The Commerce Department said housing starts set an annual pace of 1.474 million units in May compared with a 1.506 million unit pace in April. Economists had forecast May housing starts to drop sharply to a 1.480 million unit pace from the 1.528 million rate originally reported for April last month.
Building permits, which signal future construction plans, rose in May by 3.0 percent to a pace of 1.501 million units. Economists had been expecting the permits to hit a 1.471 million unit rate. Permits for single-family homes fell 1.8 percent to their lowest level since July 1997 but permits for multi-family units jumped 16.5 percent.
Tuesday's data comes a day after a report indicating that home-builder confidence is at its lowest level in over 16 years.
The National Association of Homebuilders/Wells Fargo Housing Market Index dropped two points to 28 in June. The index of builder sentiment had not dipped that low since it reached 27 in 1991. Readings below 50 indicate more builders view market conditions as poor rather than favorable.
The dollar was little changed while the Treasury market showed little reaction to the data. U.S. stock futures briefly pared losses.
Analysts saw Tuesday's data as suggesting the moribund housing market could be showing faint signs of life.
On balance while the report does not yet make the case we are out of he woods, it does suggest that the inventory drawdown is running its course and points to stabilization in housing, said Alex Beuzelin, senior market analyst with Ruesch International in Washington.
Many economists have extended their timeline for a housing market recovery in light of growing foreclosures among borrowers with damaged credit and climbing mortgage rates.

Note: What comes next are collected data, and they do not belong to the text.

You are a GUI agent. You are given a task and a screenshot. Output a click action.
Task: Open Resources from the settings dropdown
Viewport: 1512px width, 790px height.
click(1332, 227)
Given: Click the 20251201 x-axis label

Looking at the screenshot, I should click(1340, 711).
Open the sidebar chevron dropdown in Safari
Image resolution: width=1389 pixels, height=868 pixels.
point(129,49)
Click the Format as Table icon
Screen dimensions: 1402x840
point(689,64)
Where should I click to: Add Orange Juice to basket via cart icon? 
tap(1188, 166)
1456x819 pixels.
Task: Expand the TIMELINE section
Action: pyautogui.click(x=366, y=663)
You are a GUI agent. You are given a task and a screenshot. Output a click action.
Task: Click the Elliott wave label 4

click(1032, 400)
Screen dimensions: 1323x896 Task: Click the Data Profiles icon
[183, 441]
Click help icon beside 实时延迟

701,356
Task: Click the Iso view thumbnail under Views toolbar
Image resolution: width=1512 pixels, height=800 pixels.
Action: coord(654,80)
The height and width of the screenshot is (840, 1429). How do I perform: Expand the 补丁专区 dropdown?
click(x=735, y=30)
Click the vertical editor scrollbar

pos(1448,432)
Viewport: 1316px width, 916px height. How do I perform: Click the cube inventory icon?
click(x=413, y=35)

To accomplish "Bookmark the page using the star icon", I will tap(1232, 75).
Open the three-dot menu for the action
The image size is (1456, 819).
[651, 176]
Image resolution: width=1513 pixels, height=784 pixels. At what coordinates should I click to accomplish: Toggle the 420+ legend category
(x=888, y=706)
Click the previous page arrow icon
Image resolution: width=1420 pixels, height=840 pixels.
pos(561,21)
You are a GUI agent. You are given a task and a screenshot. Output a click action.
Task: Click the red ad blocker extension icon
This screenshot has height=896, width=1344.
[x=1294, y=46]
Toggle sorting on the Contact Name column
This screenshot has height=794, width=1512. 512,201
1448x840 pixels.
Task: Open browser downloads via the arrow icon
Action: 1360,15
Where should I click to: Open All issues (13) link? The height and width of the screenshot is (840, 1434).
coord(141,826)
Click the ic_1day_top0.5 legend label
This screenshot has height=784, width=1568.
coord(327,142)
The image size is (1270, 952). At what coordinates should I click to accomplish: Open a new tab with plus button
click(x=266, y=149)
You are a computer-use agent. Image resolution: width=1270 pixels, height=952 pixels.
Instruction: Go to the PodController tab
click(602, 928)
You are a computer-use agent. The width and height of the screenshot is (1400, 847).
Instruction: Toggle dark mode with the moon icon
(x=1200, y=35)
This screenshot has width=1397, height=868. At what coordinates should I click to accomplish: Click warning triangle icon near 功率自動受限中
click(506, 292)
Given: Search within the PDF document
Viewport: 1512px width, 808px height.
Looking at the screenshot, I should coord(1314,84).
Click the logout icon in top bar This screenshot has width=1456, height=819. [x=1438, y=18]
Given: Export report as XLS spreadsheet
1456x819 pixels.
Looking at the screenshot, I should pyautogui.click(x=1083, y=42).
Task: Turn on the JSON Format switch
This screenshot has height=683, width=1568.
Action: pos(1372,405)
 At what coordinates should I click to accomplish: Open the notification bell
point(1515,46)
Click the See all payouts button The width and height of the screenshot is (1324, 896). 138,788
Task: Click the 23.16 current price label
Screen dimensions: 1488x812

Mortgage rates have risen sharply in recent weeks along with yields on the benchmark 10-year Treasury note. The benchmark 10-year note reached a five-year high of 5.33 percent last week.
The once-thriving West Coast has felt some of the worst of the housing market downturn. Housing starts there were off 38 percent in May from a year ago -- the largest year-on-year drop since a 49 percent decline in March 1991.